▶ **Stated task**
Can you turn every line of the items below into a numbered list, skipping the blank lines and leaving the pictures out?

▶ **Collection entries**
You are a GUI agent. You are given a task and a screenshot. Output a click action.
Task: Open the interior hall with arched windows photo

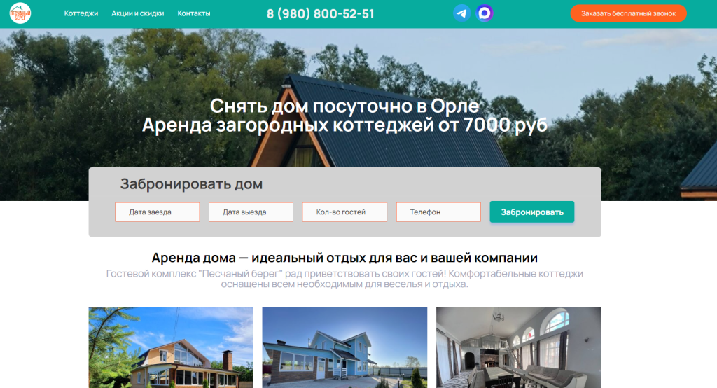[x=518, y=347]
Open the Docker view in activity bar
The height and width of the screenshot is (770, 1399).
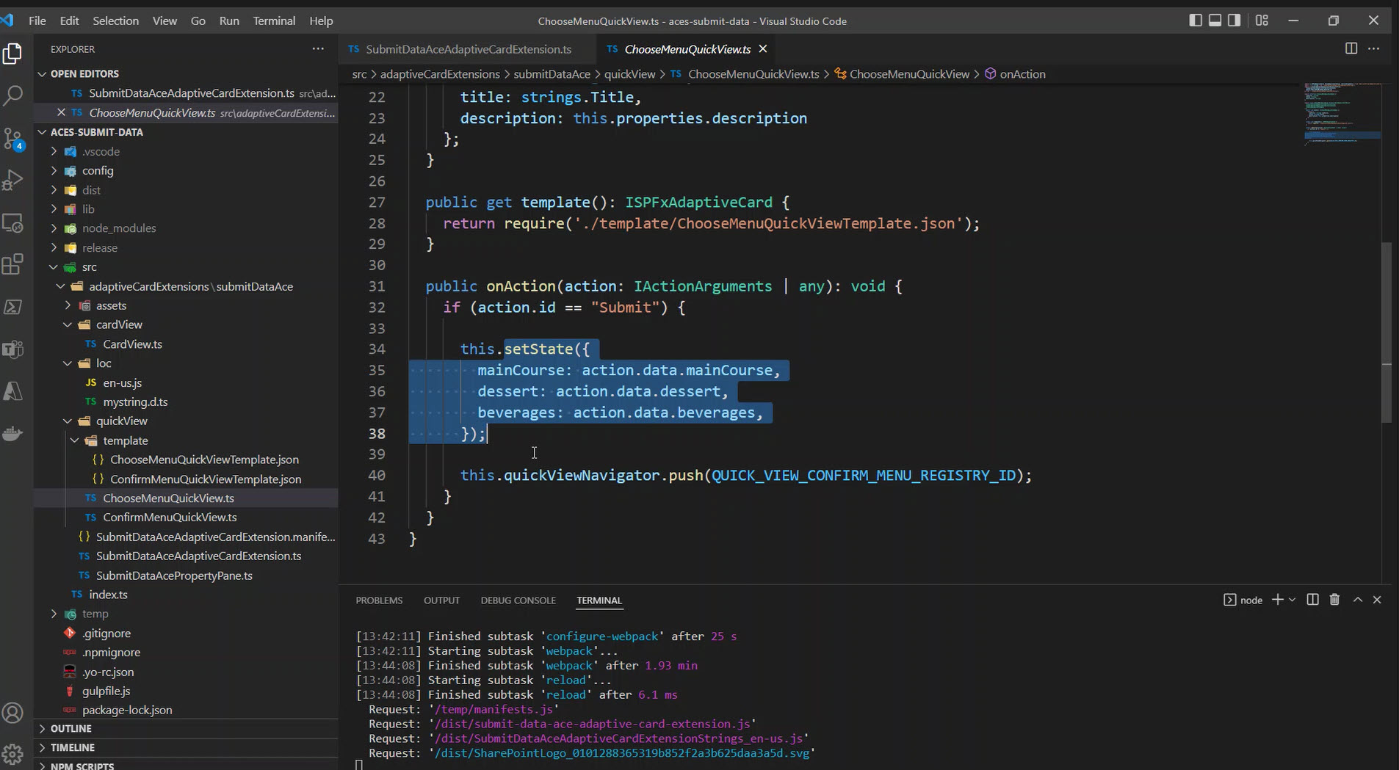pyautogui.click(x=13, y=434)
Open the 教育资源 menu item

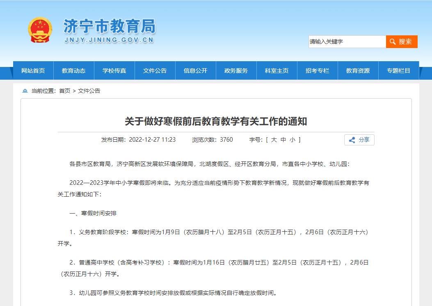(358, 70)
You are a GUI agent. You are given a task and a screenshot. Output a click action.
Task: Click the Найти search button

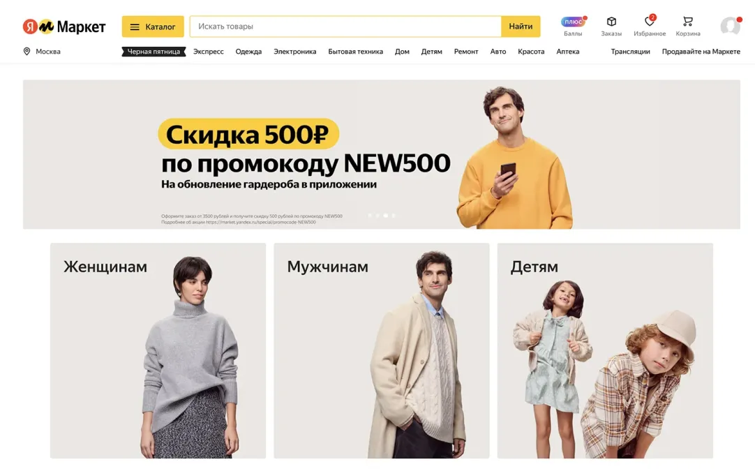[521, 27]
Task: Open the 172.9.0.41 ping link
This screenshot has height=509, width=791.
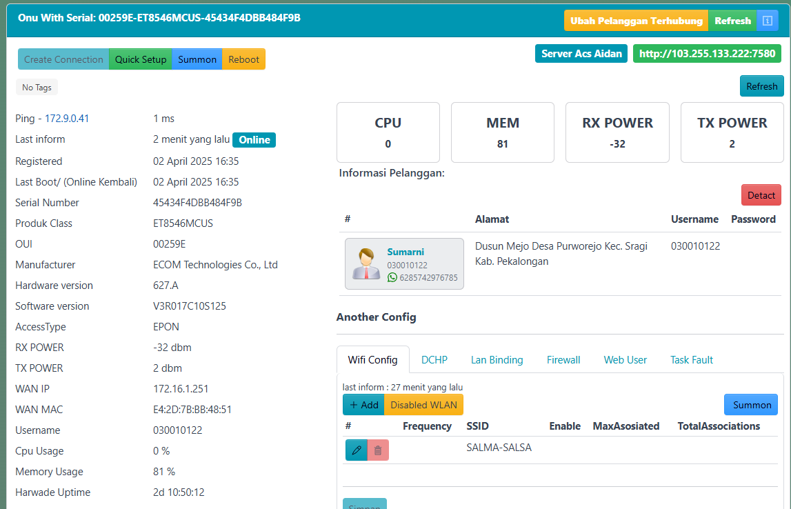Action: 67,119
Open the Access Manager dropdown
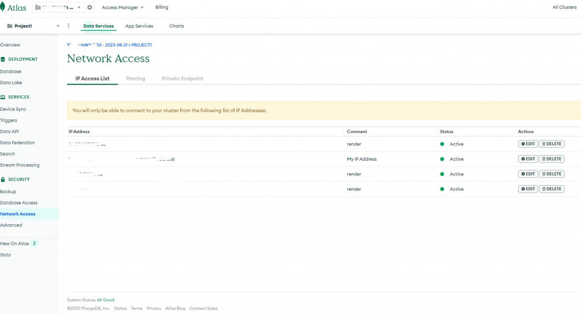 tap(123, 7)
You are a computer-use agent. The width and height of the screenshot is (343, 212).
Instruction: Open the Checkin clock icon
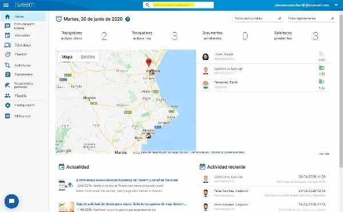(x=7, y=54)
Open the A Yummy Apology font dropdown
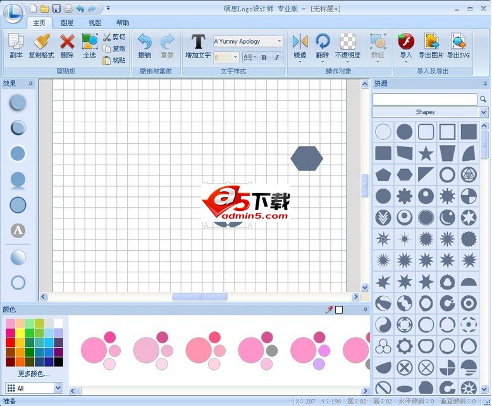The height and width of the screenshot is (406, 492). pyautogui.click(x=280, y=41)
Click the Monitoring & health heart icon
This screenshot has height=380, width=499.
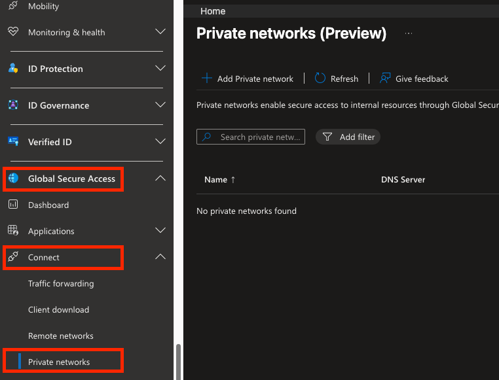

▶ **Answer to this task**
1. You are a GUI agent. You are given a task and a screenshot. Output a click action.
2. Task: Open the interior hall with arched windows photo
3. [x=518, y=347]
4. Open the Docker view in activity bar
5. The height and width of the screenshot is (770, 1399).
6. pyautogui.click(x=13, y=434)
7. Open the 教育资源 menu item
8. (358, 70)
9. You are a GUI agent. You are given a task and a screenshot. Output a click action.
10. Task: Click the Найти search button
11. [521, 27]
12. Task: Open the 172.9.0.41 ping link
13. This screenshot has height=509, width=791.
14. Action: 67,119
15. Open the Access Manager dropdown
16.  tap(123, 7)
17. You are a computer-use agent. The width and height of the screenshot is (343, 212).
18. Instruction: Open the Checkin clock icon
19. (x=7, y=54)
20. Open the A Yummy Apology font dropdown
21. The height and width of the screenshot is (406, 492). pyautogui.click(x=280, y=41)
22. Click the Monitoring & health heart icon
23. This screenshot has height=380, width=499.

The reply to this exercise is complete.